◆ **Exercise details**
Extend the CS444 handout on coding the scheduler for hw3, starting right after its last line, "if (enqueue(...) == FULLQ)".

CS444 Class 18

Handout: debuglog for hw3

The only tricky coding in sched.c is schedule(), because it calls asmswtch, a completely weird function.  The code is set up like this:

  1. Decision code, end up setting new curproc, but also knowing oldproc, pointers to proctab entries. But the current code in schedule_one only chooses between some argued process i and 0.  You need to fix it.
  2. asmswtch(oldproc, curproc)
  3. return

You don’t have to do it this way, but be aware that asmswtch does return after the given process is rescheduled, and then it should return from schedule and go on with its business (unless the process is exiting).  Don’t let it fall into inappropriate code because you think it never returns! 

The calls into the scheduler are straightforward to code except for the tsleep calls from ttywrite, etc..  There we had a busy loop of attempted enqueues into the output queue, and we need to replace it by blocking the process.  Ttywrite is already coded, but you need to do ttyread and the new sleep system call.

Might try:

if (enqueue(...) == FULLQ)

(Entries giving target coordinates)
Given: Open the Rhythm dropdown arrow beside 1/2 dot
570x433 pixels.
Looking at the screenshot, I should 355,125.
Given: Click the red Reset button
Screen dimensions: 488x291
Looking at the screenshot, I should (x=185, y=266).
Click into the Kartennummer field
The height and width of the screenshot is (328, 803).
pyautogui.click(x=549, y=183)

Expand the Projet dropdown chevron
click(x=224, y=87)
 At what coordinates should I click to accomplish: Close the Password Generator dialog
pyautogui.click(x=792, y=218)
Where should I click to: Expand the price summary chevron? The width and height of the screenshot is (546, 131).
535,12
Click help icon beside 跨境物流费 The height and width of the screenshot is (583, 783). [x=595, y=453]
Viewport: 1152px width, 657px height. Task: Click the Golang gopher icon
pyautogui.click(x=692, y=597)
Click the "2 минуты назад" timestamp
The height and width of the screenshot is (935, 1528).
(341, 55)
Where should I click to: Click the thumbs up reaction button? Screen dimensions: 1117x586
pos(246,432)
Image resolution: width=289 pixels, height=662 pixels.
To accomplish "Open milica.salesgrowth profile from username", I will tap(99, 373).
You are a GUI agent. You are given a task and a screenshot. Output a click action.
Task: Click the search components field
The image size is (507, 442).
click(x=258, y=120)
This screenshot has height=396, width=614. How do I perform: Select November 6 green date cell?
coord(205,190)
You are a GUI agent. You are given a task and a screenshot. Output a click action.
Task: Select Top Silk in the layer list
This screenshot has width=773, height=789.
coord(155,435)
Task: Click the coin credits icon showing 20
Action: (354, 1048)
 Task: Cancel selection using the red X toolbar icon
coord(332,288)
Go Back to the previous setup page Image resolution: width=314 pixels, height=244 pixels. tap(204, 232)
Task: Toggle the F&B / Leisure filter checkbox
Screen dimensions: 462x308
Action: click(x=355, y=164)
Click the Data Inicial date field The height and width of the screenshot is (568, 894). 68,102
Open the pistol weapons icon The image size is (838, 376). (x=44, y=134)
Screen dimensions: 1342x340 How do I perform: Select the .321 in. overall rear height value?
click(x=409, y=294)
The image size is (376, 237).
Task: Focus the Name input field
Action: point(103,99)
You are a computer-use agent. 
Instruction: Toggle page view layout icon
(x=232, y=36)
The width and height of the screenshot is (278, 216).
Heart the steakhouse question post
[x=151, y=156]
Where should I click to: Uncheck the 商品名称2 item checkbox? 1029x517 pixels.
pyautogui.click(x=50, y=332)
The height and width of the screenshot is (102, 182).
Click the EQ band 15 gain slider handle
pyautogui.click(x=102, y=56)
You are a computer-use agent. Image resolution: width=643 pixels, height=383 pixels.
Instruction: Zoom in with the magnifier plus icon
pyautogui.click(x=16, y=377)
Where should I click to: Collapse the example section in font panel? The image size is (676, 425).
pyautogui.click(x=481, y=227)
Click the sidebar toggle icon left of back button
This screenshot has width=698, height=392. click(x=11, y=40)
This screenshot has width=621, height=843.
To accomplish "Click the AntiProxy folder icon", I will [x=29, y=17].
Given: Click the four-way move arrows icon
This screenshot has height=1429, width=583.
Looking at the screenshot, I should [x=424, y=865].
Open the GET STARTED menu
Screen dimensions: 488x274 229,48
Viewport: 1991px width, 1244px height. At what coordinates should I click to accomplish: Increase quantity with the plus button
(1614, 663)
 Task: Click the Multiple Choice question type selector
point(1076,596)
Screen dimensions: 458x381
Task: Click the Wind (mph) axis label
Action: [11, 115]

◆ **Task response**
       tsleep(OUTPUT);
     /* can we enqueue now?  Not for sure! */

Suppose two processes, A and B, were unblocked by wakeup.  If A gets to run first, it will use up the space in the output queue, but B will still be marked RUN, and will be chosen to run a little while later.  It will return from tsleep, but there will be no space in the output queue for it to use.  It needs to call tsleep again.  So we really need something like:

while (enqueue(...) == FULLQ)
       tsleep(OUTPUT);

But what about mutex?  We know from hw2 that enqueue needs mutex (cli()) to protect it against concurrent modifications to the queue data structure by itself and the dequeue in the interrupt handler, which can run in the middle of an enqueue unless we turn off interrupts.

Is that enough?  Suppose we write guarded_enqueue(), which is just enqueue’s body surrounded by cli and sti (or set_eflags back to original value.), and similarly guarded_sleep().  Then we would have:

while (guarded_enqueue(...) == FULLQ)
       guarded_sleep(OUTPUT);

But there’s a sneaky problem here called the lost wakeup problem.  It was discussed in Tan, pg. 127 in the context of user-level sleep and wakeup calls.  Luckily we are working inside the kernel here, so we are allowed to turn off interrupts as needed.

The problem is this.  Suppose that just after guarded_enqueue returns with FULLQ, an interrupt happens that causes a dequeue and a call to wakeup.  But this process is not yet blocked, so it is not unblocked.  Instead, the wakeup does nothing at all to proctab[] (that’s OK in itself, maybe there’s no more output.)  Then this code resumes and calls guarded_sleep, and this process may sleep forever (if it’s the last non-zombie process, for example.)

The solution is to put the cli()—sti() mutex region across more code:

cli();
while (enqueue(...) == FULLQ)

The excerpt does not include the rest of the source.